• _Your instructions_
All of the entries below are to be repeated word for word.

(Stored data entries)
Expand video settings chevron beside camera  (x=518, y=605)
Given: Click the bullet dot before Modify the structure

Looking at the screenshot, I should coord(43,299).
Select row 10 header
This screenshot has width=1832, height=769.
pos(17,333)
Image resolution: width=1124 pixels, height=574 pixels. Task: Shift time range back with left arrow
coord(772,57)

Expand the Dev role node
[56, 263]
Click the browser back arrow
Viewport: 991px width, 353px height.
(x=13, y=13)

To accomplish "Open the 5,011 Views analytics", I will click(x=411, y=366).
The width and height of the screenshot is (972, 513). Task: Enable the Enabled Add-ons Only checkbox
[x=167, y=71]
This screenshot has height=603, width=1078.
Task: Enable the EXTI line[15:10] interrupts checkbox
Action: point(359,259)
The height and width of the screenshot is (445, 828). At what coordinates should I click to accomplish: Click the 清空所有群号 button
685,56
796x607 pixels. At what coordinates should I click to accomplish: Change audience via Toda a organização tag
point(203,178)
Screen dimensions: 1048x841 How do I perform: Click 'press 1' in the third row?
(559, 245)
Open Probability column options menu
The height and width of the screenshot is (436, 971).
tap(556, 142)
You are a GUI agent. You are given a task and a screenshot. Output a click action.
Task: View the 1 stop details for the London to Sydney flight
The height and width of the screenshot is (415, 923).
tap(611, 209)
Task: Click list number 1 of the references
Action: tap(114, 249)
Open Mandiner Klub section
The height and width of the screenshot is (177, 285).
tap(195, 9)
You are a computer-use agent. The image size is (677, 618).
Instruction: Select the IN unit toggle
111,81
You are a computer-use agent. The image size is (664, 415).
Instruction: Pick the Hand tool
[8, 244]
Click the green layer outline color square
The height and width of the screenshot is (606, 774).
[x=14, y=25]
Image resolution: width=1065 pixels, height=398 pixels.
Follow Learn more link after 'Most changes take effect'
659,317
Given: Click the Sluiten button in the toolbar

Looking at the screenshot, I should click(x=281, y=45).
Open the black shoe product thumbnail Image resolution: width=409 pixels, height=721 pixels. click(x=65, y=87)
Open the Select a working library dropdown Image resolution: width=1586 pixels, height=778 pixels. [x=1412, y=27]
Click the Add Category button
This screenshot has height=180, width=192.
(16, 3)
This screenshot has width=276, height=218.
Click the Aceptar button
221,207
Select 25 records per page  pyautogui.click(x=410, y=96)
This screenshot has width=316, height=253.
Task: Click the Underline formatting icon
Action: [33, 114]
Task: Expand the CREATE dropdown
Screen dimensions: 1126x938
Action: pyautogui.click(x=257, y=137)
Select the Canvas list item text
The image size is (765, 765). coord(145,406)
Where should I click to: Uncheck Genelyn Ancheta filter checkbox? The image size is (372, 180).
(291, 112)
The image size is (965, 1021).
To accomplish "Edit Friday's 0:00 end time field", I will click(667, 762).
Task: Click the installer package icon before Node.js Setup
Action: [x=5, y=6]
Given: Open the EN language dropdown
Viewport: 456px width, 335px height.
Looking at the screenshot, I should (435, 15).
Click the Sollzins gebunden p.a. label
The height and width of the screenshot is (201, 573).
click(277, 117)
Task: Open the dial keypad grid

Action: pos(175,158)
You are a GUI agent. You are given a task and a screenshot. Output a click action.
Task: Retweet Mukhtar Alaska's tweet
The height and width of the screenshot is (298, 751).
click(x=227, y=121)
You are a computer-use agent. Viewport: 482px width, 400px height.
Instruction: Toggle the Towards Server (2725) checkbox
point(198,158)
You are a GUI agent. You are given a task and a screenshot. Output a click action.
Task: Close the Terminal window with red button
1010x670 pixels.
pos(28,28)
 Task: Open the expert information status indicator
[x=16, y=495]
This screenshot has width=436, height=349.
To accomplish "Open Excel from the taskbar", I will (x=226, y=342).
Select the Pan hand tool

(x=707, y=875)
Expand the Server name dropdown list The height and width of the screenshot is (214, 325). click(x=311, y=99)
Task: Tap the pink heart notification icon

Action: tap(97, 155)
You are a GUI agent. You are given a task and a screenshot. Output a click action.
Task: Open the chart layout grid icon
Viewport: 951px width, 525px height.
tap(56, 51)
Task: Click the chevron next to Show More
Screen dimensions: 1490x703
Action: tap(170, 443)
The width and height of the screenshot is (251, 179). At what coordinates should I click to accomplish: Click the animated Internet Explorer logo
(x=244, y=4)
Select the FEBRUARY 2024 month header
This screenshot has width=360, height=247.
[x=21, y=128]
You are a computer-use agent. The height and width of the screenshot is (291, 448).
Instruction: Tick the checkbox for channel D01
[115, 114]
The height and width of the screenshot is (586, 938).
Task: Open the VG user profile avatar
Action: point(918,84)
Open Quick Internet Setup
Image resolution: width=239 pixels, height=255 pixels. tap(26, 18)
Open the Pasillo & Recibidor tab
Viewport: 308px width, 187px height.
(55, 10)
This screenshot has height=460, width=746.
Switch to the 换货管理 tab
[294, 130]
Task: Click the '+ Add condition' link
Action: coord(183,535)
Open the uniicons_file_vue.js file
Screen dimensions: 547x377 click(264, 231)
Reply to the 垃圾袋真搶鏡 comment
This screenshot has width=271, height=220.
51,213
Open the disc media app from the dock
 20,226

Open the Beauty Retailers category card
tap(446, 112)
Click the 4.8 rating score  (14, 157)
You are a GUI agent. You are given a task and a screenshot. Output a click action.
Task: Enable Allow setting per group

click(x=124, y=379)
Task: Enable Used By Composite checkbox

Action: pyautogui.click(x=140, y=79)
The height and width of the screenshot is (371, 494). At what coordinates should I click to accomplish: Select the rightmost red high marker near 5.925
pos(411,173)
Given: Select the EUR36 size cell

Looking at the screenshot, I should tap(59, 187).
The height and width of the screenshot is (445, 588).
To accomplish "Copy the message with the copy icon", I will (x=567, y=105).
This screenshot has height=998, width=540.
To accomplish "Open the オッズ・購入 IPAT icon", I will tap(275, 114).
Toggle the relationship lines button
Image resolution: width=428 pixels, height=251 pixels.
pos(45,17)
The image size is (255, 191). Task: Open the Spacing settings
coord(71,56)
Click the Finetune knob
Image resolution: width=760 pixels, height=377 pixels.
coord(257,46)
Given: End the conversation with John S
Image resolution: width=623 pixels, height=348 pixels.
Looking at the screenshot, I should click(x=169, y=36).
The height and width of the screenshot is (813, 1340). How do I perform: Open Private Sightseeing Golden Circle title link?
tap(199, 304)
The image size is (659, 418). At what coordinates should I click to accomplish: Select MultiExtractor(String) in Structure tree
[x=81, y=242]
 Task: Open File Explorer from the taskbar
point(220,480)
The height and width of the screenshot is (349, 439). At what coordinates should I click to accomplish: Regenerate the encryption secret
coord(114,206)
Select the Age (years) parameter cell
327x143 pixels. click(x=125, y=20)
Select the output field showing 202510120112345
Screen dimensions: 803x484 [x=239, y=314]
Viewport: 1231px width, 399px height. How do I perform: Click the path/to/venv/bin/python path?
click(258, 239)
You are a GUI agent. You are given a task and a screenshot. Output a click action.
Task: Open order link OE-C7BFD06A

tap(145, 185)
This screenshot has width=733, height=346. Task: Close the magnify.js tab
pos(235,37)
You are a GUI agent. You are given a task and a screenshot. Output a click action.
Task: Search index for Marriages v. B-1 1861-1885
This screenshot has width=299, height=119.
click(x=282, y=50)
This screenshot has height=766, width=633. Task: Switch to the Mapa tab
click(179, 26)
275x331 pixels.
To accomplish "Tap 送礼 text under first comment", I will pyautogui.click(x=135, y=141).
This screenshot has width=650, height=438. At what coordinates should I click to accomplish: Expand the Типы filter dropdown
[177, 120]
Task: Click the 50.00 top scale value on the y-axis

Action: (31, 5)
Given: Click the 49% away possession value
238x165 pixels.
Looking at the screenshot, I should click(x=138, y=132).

• _Expected output_
Expand video settings chevron beside camera  (x=518, y=605)
Given: Click the bullet dot before Modify the structure

Looking at the screenshot, I should coord(43,299).
Select row 10 header
This screenshot has width=1832, height=769.
pos(17,333)
Image resolution: width=1124 pixels, height=574 pixels. Task: Shift time range back with left arrow
coord(772,57)

Expand the Dev role node
[56, 263]
Click the browser back arrow
Viewport: 991px width, 353px height.
(x=13, y=13)

To accomplish "Open the 5,011 Views analytics", I will click(x=411, y=366).
The width and height of the screenshot is (972, 513). Task: Enable the Enabled Add-ons Only checkbox
[x=167, y=71]
This screenshot has height=603, width=1078.
Task: Enable the EXTI line[15:10] interrupts checkbox
Action: point(359,259)
The height and width of the screenshot is (445, 828). At what coordinates should I click to accomplish: Click the 清空所有群号 button
685,56
796x607 pixels. At what coordinates should I click to accomplish: Change audience via Toda a organização tag
point(203,178)
Screen dimensions: 1048x841 How do I perform: Click 'press 1' in the third row?
(559, 245)
Open Probability column options menu
The height and width of the screenshot is (436, 971).
tap(556, 142)
You are a GUI agent. You are given a task and a screenshot. Output a click action.
Task: View the 1 stop details for the London to Sydney flight
The height and width of the screenshot is (415, 923).
tap(611, 209)
Task: Click list number 1 of the references
Action: tap(114, 249)
Open Mandiner Klub section
The height and width of the screenshot is (177, 285).
tap(195, 9)
You are a computer-use agent. The image size is (677, 618).
Instruction: Select the IN unit toggle
111,81
You are a computer-use agent. The image size is (664, 415).
Instruction: Pick the Hand tool
[8, 244]
Click the green layer outline color square
The height and width of the screenshot is (606, 774).
[x=14, y=25]
Image resolution: width=1065 pixels, height=398 pixels.
Follow Learn more link after 'Most changes take effect'
659,317
Given: Click the Sluiten button in the toolbar

Looking at the screenshot, I should click(x=281, y=45).
Open the black shoe product thumbnail Image resolution: width=409 pixels, height=721 pixels. click(x=65, y=87)
Open the Select a working library dropdown Image resolution: width=1586 pixels, height=778 pixels. [x=1412, y=27]
Click the Add Category button
This screenshot has height=180, width=192.
(16, 3)
This screenshot has width=276, height=218.
Click the Aceptar button
221,207
Select 25 records per page  pyautogui.click(x=410, y=96)
This screenshot has width=316, height=253.
Task: Click the Underline formatting icon
Action: [33, 114]
Task: Expand the CREATE dropdown
Screen dimensions: 1126x938
Action: pyautogui.click(x=257, y=137)
Select the Canvas list item text
The image size is (765, 765). coord(145,406)
Where should I click to: Uncheck Genelyn Ancheta filter checkbox? The image size is (372, 180).
(291, 112)
The image size is (965, 1021).
To accomplish "Edit Friday's 0:00 end time field", I will click(667, 762).
Task: Click the installer package icon before Node.js Setup
Action: [x=5, y=6]
Given: Open the EN language dropdown
Viewport: 456px width, 335px height.
Looking at the screenshot, I should (435, 15).
Click the Sollzins gebunden p.a. label
The height and width of the screenshot is (201, 573).
click(277, 117)
Task: Open the dial keypad grid

Action: pos(175,158)
You are a GUI agent. You are given a task and a screenshot. Output a click action.
Task: Retweet Mukhtar Alaska's tweet
The height and width of the screenshot is (298, 751).
click(x=227, y=121)
You are a computer-use agent. Viewport: 482px width, 400px height.
Instruction: Toggle the Towards Server (2725) checkbox
point(198,158)
You are a GUI agent. You are given a task and a screenshot. Output a click action.
Task: Close the Terminal window with red button
1010x670 pixels.
pos(28,28)
 Task: Open the expert information status indicator
[x=16, y=495]
This screenshot has width=436, height=349.
To accomplish "Open Excel from the taskbar", I will (x=226, y=342).
Select the Pan hand tool

(x=707, y=875)
Expand the Server name dropdown list The height and width of the screenshot is (214, 325). click(x=311, y=99)
Task: Tap the pink heart notification icon

Action: tap(97, 155)
You are a GUI agent. You are given a task and a screenshot. Output a click action.
Task: Open the chart layout grid icon
Viewport: 951px width, 525px height.
tap(56, 51)
Task: Click the chevron next to Show More
Screen dimensions: 1490x703
Action: tap(170, 443)
The width and height of the screenshot is (251, 179). At what coordinates should I click to accomplish: Click the animated Internet Explorer logo
(x=244, y=4)
Select the FEBRUARY 2024 month header
This screenshot has width=360, height=247.
[x=21, y=128]
You are a computer-use agent. The height and width of the screenshot is (291, 448).
Instruction: Tick the checkbox for channel D01
[115, 114]
The height and width of the screenshot is (586, 938).
Task: Open the VG user profile avatar
Action: point(918,84)
Open Quick Internet Setup
Image resolution: width=239 pixels, height=255 pixels. tap(26, 18)
Open the Pasillo & Recibidor tab
Viewport: 308px width, 187px height.
(55, 10)
This screenshot has height=460, width=746.
Switch to the 换货管理 tab
[294, 130]
Task: Click the '+ Add condition' link
Action: coord(183,535)
Open the uniicons_file_vue.js file
Screen dimensions: 547x377 click(264, 231)
Reply to the 垃圾袋真搶鏡 comment
This screenshot has width=271, height=220.
51,213
Open the disc media app from the dock
 20,226

Open the Beauty Retailers category card
tap(446, 112)
Click the 4.8 rating score  (14, 157)
You are a GUI agent. You are given a task and a screenshot. Output a click action.
Task: Enable Allow setting per group

click(x=124, y=379)
Task: Enable Used By Composite checkbox

Action: pyautogui.click(x=140, y=79)
The height and width of the screenshot is (371, 494). At what coordinates should I click to accomplish: Select the rightmost red high marker near 5.925
pos(411,173)
Given: Select the EUR36 size cell

Looking at the screenshot, I should tap(59, 187).
The height and width of the screenshot is (445, 588).
To accomplish "Copy the message with the copy icon", I will (x=567, y=105).
This screenshot has height=998, width=540.
To accomplish "Open the オッズ・購入 IPAT icon", I will tap(275, 114).
Toggle the relationship lines button
Image resolution: width=428 pixels, height=251 pixels.
pos(45,17)
The image size is (255, 191). Task: Open the Spacing settings
coord(71,56)
Click the Finetune knob
Image resolution: width=760 pixels, height=377 pixels.
coord(257,46)
Given: End the conversation with John S
Image resolution: width=623 pixels, height=348 pixels.
Looking at the screenshot, I should click(x=169, y=36).
The height and width of the screenshot is (813, 1340). How do I perform: Open Private Sightseeing Golden Circle title link?
tap(199, 304)
The image size is (659, 418). At what coordinates should I click to accomplish: Select MultiExtractor(String) in Structure tree
[x=81, y=242]
 Task: Open File Explorer from the taskbar
point(220,480)
The height and width of the screenshot is (349, 439). At what coordinates should I click to accomplish: Regenerate the encryption secret
coord(114,206)
Select the Age (years) parameter cell
327x143 pixels. click(x=125, y=20)
Select the output field showing 202510120112345
Screen dimensions: 803x484 [x=239, y=314]
Viewport: 1231px width, 399px height. How do I perform: Click the path/to/venv/bin/python path?
click(258, 239)
You are a GUI agent. You are given a task and a screenshot. Output a click action.
Task: Open order link OE-C7BFD06A

tap(145, 185)
This screenshot has width=733, height=346. Task: Close the magnify.js tab
pos(235,37)
You are a GUI agent. You are given a task and a screenshot. Output a click action.
Task: Search index for Marriages v. B-1 1861-1885
This screenshot has width=299, height=119.
click(x=282, y=50)
This screenshot has height=766, width=633. Task: Switch to the Mapa tab
click(179, 26)
275x331 pixels.
To accomplish "Tap 送礼 text under first comment", I will pyautogui.click(x=135, y=141).
This screenshot has width=650, height=438. At what coordinates should I click to accomplish: Expand the Типы filter dropdown
[177, 120]
Task: Click the 50.00 top scale value on the y-axis

Action: (31, 5)
Given: Click the 49% away possession value
238x165 pixels.
Looking at the screenshot, I should click(x=138, y=132).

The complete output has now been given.